O’Shea laughed and took charge of the derelict, while Johnny locked the kitchen doors and windows and rekindled the fire. Freed from the fear that the cottage and barn might go up in smoke, the comrades enjoyed a quiet evening. Maguire was disposed of in the attic bedroom and insisted on going to bed in the dark.
“He will not wander away,” said O’Shea. “His wits are in a sad mess, but he knows he has found a friendly anchorage.”
They felt the need of sleep, and Johnny Kent was yawning before he had heard the end of the interview with His Excellency Hao Su Ting. It entertained him, but the edge of his interest was blunted. The hapless sailor in the attic had been struck down and mutilated by some secret organization of Chinese assassins, and there was no finding out the meaning of the brand upon his back. It was their trademark. This was explanation enough. It satisfied the engineer’s curiosity. He had no great amount of imagination, and although he was ready to share his last dollar with the helpless Maguire, he felt no further call to pursue the mystery of his wrongs.

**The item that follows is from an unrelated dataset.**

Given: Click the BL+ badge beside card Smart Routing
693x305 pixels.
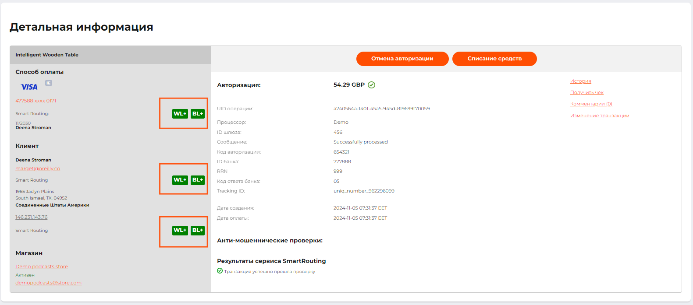Looking at the screenshot, I should [198, 114].
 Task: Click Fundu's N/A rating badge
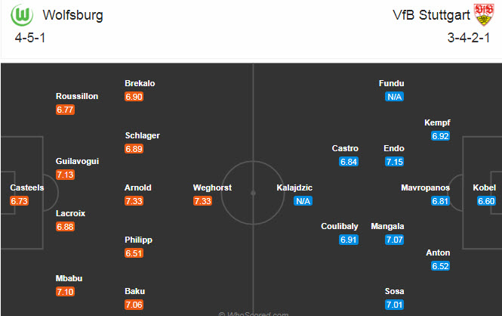[x=394, y=97]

Captain O’Shea was very differently affected. He had not forsaken the quest of adventure. His soul was not content with cabbages and cows. The world beyond the horizon was always calling in his ears. As children are fond of fairy-stories, so his fancy was lured by the bizarre, the unexpected, the unknown. Your true adventurer is, after all, only a boy who has never grown up. His desires are wholly unreasonable and he sets a scandalous example. If you had asked him the question, this rattle-headed shipmaster would have frankly answered that nothing could give him more enjoyment than to sail for China and try to discover how and why the brand had been put on Maguire. Besides, he had an Irishman’s habit of taking over another man’s quarrel.
“Poor Bill cannot square it himself,” reflected O’Shea. “’Tis the duty of some one to undertake it for him. It makes an honest man’s blood boil to think of the black wickedness that was done to him. As long as the heathen are contented to murder one another ’tis no business of mine. But an American sailorman—and maybe he is not the only one.”
When he went downstairs in the morning, Johnny Kent was in the barricaded kitchen and Maguire paced the porch with the air of a man physically refreshed. He paid no heed to O’Shea, who was amazed to discover that he was talking to himself. The sounds he made were no longer inarticulate, but words and fragments of sentences curiously jumbled. In the stress of great excitement he had previously spoken with brief coherence, only to lapse into dumbness. Now, however, with no sudden stimulus to flash a ray of light into his darkened mind, he was beginning to find himself, to grope for expression like a child painfully and clumsily learning to read. To the listening O’Shea it sounded like heaping phrases together in a basket and fishing them out at random.
The sailor’s voice had lost much of its harshness. Its tones were rather deep and pleasant. Swinging his long arms as he walked, he kept repeating such disjointed ideas as these:
“Heave her short—eleven dollars Mex—no, Paddy Blake—a big wax doll—all clear forward, sir—stinking river—roll the dice—the painted joss—a year from home—way enough—Wang Li Fu—die like rats—sampan, ahoy—no more drinks—good-by, Mary dear—in the paint locker—the head-devil—fish and potatoes.”
It made O’Shea feel dizzy to listen to this interminable nonsense, but he followed it most attentively, and stole behind a lilac-bush lest Maguire should spy him and be diverted from his mad soliloquy. For some time there was no catching hold of a clew, but at length the shrewd shipmaster began to sift out certain phrases which were emphasized by reiteration. They were, in a way, the motif of the jargon, hinting of impressions most clearly stamped on the man’s mind.
He mentioned again and again “the painted joss,” and occasionally coupled it with reference to “the stinking river.” Stress seemed to be laid also on the proper name Wang Li Fu. Many of the other fragments O’Shea discarded as worthless. Some of them related to routine duties on shipboard. He hazarded a guess that the sailor was a married man. At any rate, he had left a “Mary dear,” and it was a plausible conjecture that he had promised to bring home “a big wax doll.”